In some ways, he was cool, her dad. Didn’t care about curfew. Bought her a pack of maxipads without flinching. But he wanted her to be with someone like him. No Jews. No Hispanics. It was weird, him wanting that, she thought. Him being her dad and all and the last person on earth she could be with. Like that. In that way.

When Bitsy had finally got on the phone, after a whole minute of Captain Smith yelling for her, Maddie had said, “Guess where we’ll be partying tomorrow night.”

“Uck, please tell me it’s not in some basement with a bunch of tools watching porn.”

“Guess again.”

“The beach with the caterpillars?”

“At the Castle!”

Bitsy screamed into the phone so Maddie had to pull the receiver away from her ear.

“Oh. My. Fucking. God. I underestimated you, Mads. Big-time.”

Now she and Penny stood in front of the bathroom mirror surrounded by round, bright lights Maddie’s mom claimed were Hollywood-style.

“You’re beautiful,” Penny said, arranging Maddie’s long hair so it hung over her shoulders, tumbling down her white T-shirt.

She wanted to ask how a girl even knows she’s beautiful. Would a time come when she knew, for sure, either way?

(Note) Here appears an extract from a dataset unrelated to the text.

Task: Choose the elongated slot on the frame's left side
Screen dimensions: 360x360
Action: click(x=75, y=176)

“Thanks, Pen.” She touched her friend’s hand, the one bruised purple and yellow by the IV. Feeling like an ass for complaining about her looks when they both knew Penny’s mom had made an appointment for a fitting at the wig shop in Rosedale.

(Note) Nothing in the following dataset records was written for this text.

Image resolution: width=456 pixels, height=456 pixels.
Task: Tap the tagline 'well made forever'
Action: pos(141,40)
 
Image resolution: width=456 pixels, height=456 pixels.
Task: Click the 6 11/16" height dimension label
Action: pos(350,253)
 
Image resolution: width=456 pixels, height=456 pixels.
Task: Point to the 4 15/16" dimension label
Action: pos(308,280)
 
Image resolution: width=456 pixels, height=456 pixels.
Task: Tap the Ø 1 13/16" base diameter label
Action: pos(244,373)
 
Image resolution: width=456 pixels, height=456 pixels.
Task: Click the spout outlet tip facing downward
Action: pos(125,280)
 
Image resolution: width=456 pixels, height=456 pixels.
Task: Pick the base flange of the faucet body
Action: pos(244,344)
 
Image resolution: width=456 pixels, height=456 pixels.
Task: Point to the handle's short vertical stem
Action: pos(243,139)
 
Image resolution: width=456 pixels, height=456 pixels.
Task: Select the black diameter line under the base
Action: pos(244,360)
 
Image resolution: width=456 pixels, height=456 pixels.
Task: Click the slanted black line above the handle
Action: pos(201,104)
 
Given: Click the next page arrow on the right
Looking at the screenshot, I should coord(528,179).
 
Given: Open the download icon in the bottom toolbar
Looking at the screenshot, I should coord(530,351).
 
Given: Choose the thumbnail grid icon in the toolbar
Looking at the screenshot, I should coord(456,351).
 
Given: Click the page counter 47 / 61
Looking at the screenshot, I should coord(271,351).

Dom slammed a fist against the bathroom door. “I got to go!”

“Jeez, all right! Don’t have a cow!” Maddie yelled back.

“Hasta la vista, Dom,” Penny sang as she and Maddie hurried through the front door and into the dusky light.

*

They stood at the entrance to the path leading through the woods between White Eagle and the Castle. It seemed the pulsing of the caterpillars—ca-caaaah, ca-caaaah—grew louder every day.

“You ready?” Maddie asked. “On the count of three, we run.”

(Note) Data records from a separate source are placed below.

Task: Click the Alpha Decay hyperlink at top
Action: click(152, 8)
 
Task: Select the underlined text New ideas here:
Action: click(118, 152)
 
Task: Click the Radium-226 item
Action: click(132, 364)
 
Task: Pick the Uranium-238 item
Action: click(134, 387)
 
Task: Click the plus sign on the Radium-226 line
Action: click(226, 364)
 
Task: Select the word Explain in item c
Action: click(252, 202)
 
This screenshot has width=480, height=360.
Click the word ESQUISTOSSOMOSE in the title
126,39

“It’s like the end times,” Penny said. “A pox upon your heads!”

“One, two…”

Before she could finish, Penny took off in the long-legged stride she used to outrun girls on the lacrosse field.

“Woo-hoo!” she screamed.

Maddie joined in, “Cowabunga!”

They booked it, leaping over branches, catching themselves when they slipped on the black goo coating the ground. She remembered Veronica’s posh tone—caterpillar excrement.

“Caterpillar excrement!” she yelled, and their laughter bounced off the trees and, for a moment, drowned out the zombie drone of the gypsies that had already become the soundtrack of the summer.